Lately, I’ve really been getting into the art world again–mostly local art, and especially mixed media art. I’m interested in people who are unwilling to pigeonhole themselves into a specific genre. To that point, a young woman has caught my eye as of late.

Dorothy Tunnell is a mixed media artist in the broadest sense. I saw her work recently at the Wardman Gallery in Whittier, California, and had a chance to speak with her as well. The exhibition had a great showing (especially for being her first solo show!), and a range of people turned out to view the gallery. Though she had one room dedicated to her (huge!) charcoal figure drawings, much of her current body of work is a reaction to her time spent living abroad in Tamil Nadu, India. And that much is clear; giant paintings of Hindu gods, mythological iconography of Indian women in sarees squaring off against an enraged swan, people, children, locales. On one pedestal, there was even a flattened, mummified lizard entombed in highly polished resin. She insisted she’d found it pre-mummified, to my relief.

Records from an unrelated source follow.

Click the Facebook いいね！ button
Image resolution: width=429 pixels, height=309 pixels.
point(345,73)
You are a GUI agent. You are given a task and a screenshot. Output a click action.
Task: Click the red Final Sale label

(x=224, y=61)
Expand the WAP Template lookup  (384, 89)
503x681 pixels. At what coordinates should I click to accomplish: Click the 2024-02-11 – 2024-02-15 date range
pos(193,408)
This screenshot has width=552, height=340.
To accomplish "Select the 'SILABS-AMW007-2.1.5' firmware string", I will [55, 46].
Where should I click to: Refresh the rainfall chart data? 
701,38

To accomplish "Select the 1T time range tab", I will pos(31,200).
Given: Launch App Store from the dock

While there were many ‘giant scale’ works in her gallery, she also isn’t afraid to work small, nor is she afraid to mix mediums at will. Her labeling as a mixed media artist was particularly of note concerning a few specific pieces; the aforementioned Hindu god seemed to first be sculpted with a thick layer of molding paste before applying both oil and a special acrylic mineral bronze that had oxidized. Another piece, titled “Clay Spirits,” was an iconography of ancient horses constructed with a collage of Tamil magazine print, sealed with acrylic on a coarse burlap.

A third stand-out piece Dorothy showed me–one which was not part of the showing, but was in her studio nearby–was an amazing textural work she called “Emilie and the Octopus” (presently the featured piece on her website at DorothyTunnell.com). The medium was principally charcoal, ink, and gouache, with the paper having been treated with salt on splatters of ink. The octopus  was spread ominously, it’s underside patterned with henna-like design, and the backside of it’s eight arms glowing with the vivid gouache treatment. And it seemed that the octopus had a pilot, or perhaps a dance partner; none other than the French musician Emilie Simon, noted with her tell-tale cybernetic ‘arm,’ the attachment she uses to trigger sound during her shows. She seemed to pilot the creature, holding it by the tips of two tentacles, with equal parts elegance, strength, and recklessness. For it’s textural and uncanny qualities (in the sense of Ernst Jentsch or Sigmund Freud), this was truly an incredible piece that stuck with me after I viewed it.

Dorothy tells me that most her work is now featured on her website at DorothyTunnell.com. If you are at all interested in mixed media art, definitely give her work a look!